Phil Davis, a senior Christian Science Church official, said prayer treatment was an effective alternative to conventional healthcare.
Except, of course, that it’s not. Holy shit. These are people who do not believe in germ theory and whose utterly deranged views on science and medicine actually produce demonstrably higher rates of mortality within their cohort. There are no epidemiological, clinical, or meta-analytic studies that support the efficacy of prayer as an alternative form of “therapy.” The two studies that prayer advocates usually cite — one from South Korea (2001) and one from Columbia University (2004) — represent legendarily awful science. The former study has more or less been withdrawn from the Journal of Reproductive Medicine, and both featured a co-author with a degree in parapsychology who has claimed elsewhere that amputated salamander limbs can be regrown by faith healers who wave their hands over the lonely stumps.
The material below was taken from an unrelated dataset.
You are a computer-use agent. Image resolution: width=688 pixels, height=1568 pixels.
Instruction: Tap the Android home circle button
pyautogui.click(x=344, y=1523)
Regardless of the constitutional questions — which I think the LA Times article focuses on to an unnecessary degree — the protection of medical quackery flies in the face of what the goals of health care reform should be: (a) delivering access to the most effective methods of disease prevention and treatment; and (b) reducing health care costs across the board. I suppose “fully prying American health care from the embrace of medieval superstition” would be a reaonable goal as well, but with people like Tom Harkin in the Senate, I’m not holding my breath.